Source: medicine.wustl.edu

Know Your Pain Treatment Options

Joseph Coupal - Thursday, June 15, 2017
Comprehensive Pain Management Pain Treatment Options

Pain can be a debilitating condition, but there are ways to keep it under control. Learn about different pain management options.

Whether your pain is from arthritis, cancer treatments, fibromyalgia, or an old injury, you need to find a way to get your pain under control. What's the best approach to do that?

The first step in pain management is scheduling an appointment with your doctor or pain treatment center to determine the cause of your pain and learn which pain management approach is often the most effective for it. There are many different pain management options available: You can find the right treatment combination to get the relief you need.

Before you try to treat your pain, it's important to understand how pain is defined.

Pain is an unpleasant sensory and emotional experience. When doctors focus only on the sensory aspect, they fail to appreciate the suffering component of the pain, which is important to recognize because pain is not what occurs at the periphery.

Why Do People Experience Pain Differently?

Pain is real and it's physical — there's no mistaking that. But pain is measured and specific to one person based on that person's perception of the pain, and that's why everyone's pain is different.

What the brain perceives is indisputably modifiable by emotions. That means that people who are fearful of pain, depressed, or anxious may experience pain differently and perhaps more severely, than someone who has pain but isn't experiencing those other emotions.

Pain Management: Treating Mind and Body

It is important to approach pain both physically and emotionally and address "people as entire human beings.” So while chronic pain medication can be effective and important for pain management for many people, it isn't the only tool available when it comes to pain treatment and it shouldn't be the only tool that's used.

There are a lot of medications that are prescribed for pain, although opioids (narcotics) and benzodiazepines may not be the best options. Those treatments have their own problems, and there are no good studies on using opioids for long periods of time for the treatment of chronic pain.

Types of chronic pain medication used include:

  • NSAIDs (non-steroidal anti-inflammatory drugs), including ibuprofen, naproxen, and aspirin
  • Acetaminophen (Tylenol)
  • Antidepressants, which can improve sleep and alleviate pain
  • Anti-seizure medications, which can be effective in treating pain related to nerve damage or injury
  • Steroids, like dexamethasone and prednisone, to alleviate inflammation and pain
Therapy.

Therapy can be aimed at both the mind and the body. Any of these therapies should not be purely physical or purely psychological — they should be a mixture of both of those things.

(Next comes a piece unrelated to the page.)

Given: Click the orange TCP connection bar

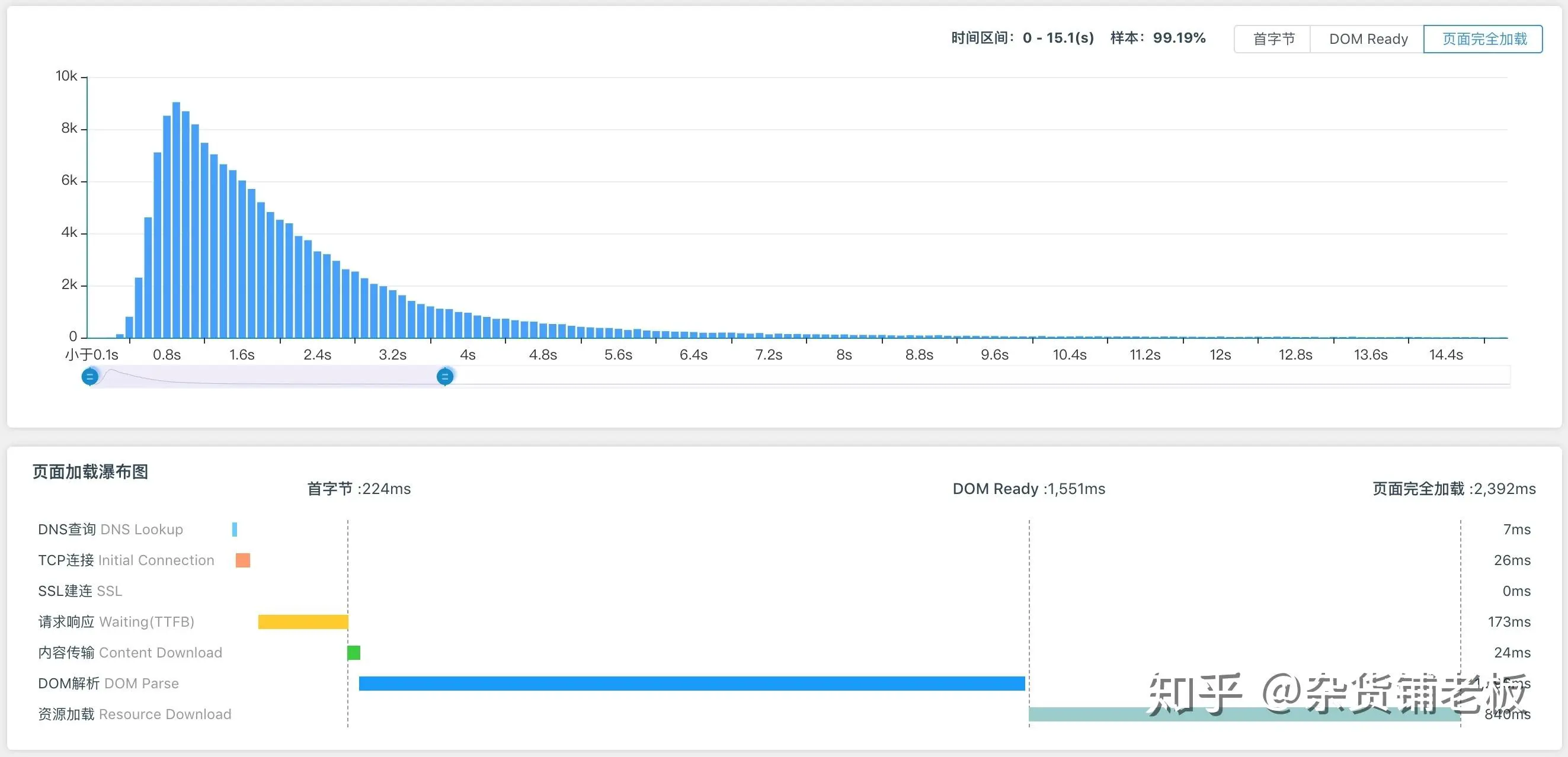Looking at the screenshot, I should tap(243, 560).
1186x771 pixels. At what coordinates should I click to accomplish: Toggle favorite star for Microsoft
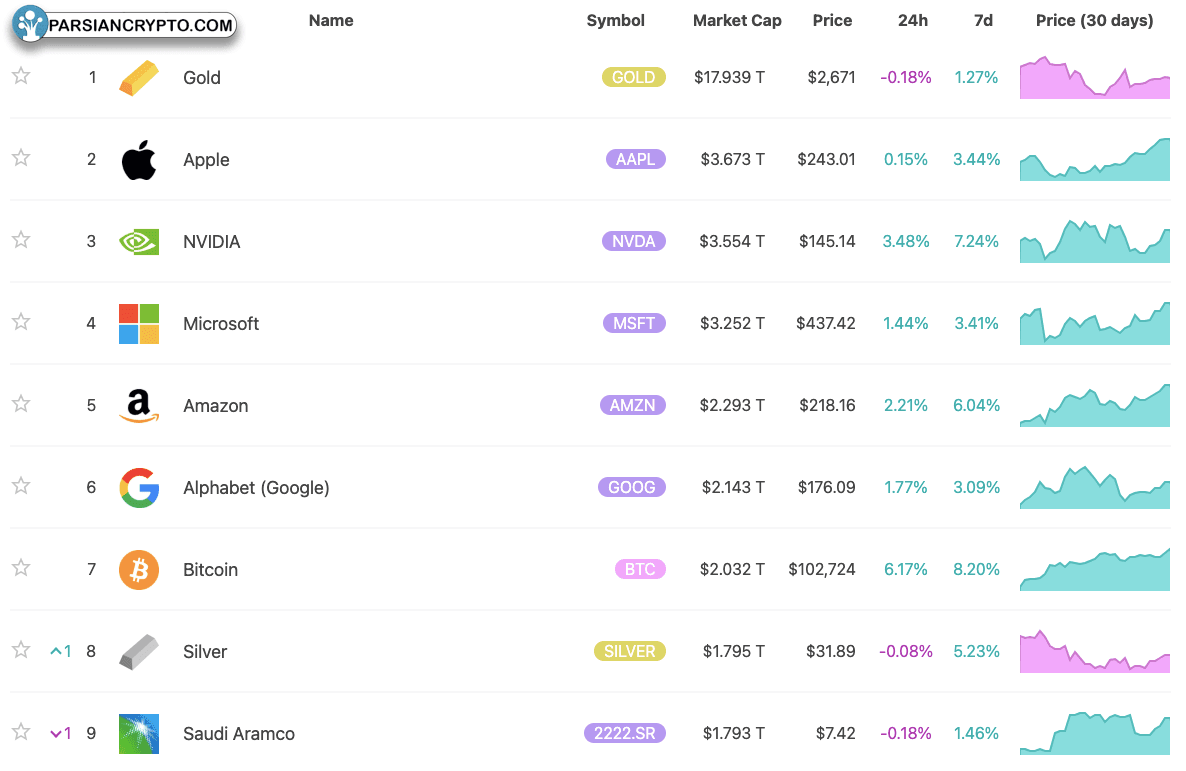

Physical therapy is a very important part of any pain management program. Pain can be worsened by exercise that isn't done correctly (or interpreted incorrectly as pain rather than overuse), and a physical therapist can tailor the right exercise regimen for you. Proper exercise slowly builds your tolerance and reduces your pain — you won’t end up overdoing it and giving up because it hurts.

Cognitive-behavioral therapy allows people to learn and have a better understanding of what the pain is from, and what they can do about it. This therapy is really about understanding the role of pain in your life and what it actually means for you.

Other pain management options.

A variety of approaches and modalities can help you deal with both the physical and emotional parts of pain:

  • TENS (transcutaneous electrical nerve stimulation) therapy
  • Meditation
  • Relaxation techniques
  • Visual imagery, as simple as picturing a peaceful scene, for example
  • Biofeedback, which teaches control over muscle tension, temperature, heart rate and more
  • Heat and cold therapy
  • Manipulation and massage
  • Professional Pain Management Treatments

The bottom line: Seek help for your pain as soon as it becomes a problem in your life. When chronic pain starts to destroy your ability to function in the world, then it's a problem that needs to be addressed.